With Congress taking this week off from D.C., the opportunity to resolve the ongoing stalemate over immigration policy and Homeland Security funding is drawing short.
Congress will get back to work next week and the funding runs out on Feb. 27.
Talking Points Memo notes that McCain said Sunday on Meet the Press that Homeland Security's job was too important to be held as a political hostage:
The House in January passed a bill that would fund the department and overturn Obama's actions deferring the deportation of millions of undocumented immigrants. If the Senate does not pass the House by Feb. 27, the Department of Homeland Security will shutdown, and the Senate may not act in time to keep the department open.
On NBC's "Meet the Press," host Chuck Todd asked McCain if the House Republicans' approach was appropriate.
"I think it would be terrible. The American people didn’t give us a majority to have a fight between House and Senate Republicans. They want things done. We cannot cut funding from the Department of Homeland Security," McCain said. "And there’s ways we can address what the President did was unconstitutional. But it’s not through shutting down the Department of Homeland Security. It’s too serious."
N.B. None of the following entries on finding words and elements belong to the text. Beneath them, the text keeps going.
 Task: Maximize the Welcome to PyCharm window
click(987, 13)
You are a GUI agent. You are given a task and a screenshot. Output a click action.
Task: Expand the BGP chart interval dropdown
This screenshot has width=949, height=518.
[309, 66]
Meanwhile, The Hill reports that the Obama administration plans to "ratchet up the pressure" for a clean funding bill:
Congress appears stuck on the issue because the House is insisting that the funding bill also overturn President Obama’s executive actions on immigration that have provided legal status and work permits to millions of immigrants.
Senate Republicans do not have the 60 votes necessary to overcome a Democratic filibuster of the House bill, but have been unable to convince their House counterparts to bend.
The White House believes it holds the upper hand in the battle, and will seek to press its bully pulpit advantage during a recess week for Congress.